**WORK TASK**. Only the closing stretch of the material is wanted: the line containing "Expand the collapsed" and every line after it, transcribed exactly.

====== GIVEN DATA

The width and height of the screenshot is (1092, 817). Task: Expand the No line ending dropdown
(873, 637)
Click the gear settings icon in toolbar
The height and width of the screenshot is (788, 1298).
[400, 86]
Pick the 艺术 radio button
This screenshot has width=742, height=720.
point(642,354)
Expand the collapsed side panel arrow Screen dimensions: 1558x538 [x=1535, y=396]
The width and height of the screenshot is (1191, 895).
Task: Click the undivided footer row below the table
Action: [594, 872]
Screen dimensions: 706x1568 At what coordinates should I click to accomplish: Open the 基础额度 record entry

============

**THE ANSWER**.
Expand the collapsed side panel arrow Screen dimensions: 1558x538 [x=1535, y=396]
The width and height of the screenshot is (1191, 895).
Task: Click the undivided footer row below the table
Action: [594, 872]
Screen dimensions: 706x1568 At what coordinates should I click to accomplish: Open the 基础额度 record entry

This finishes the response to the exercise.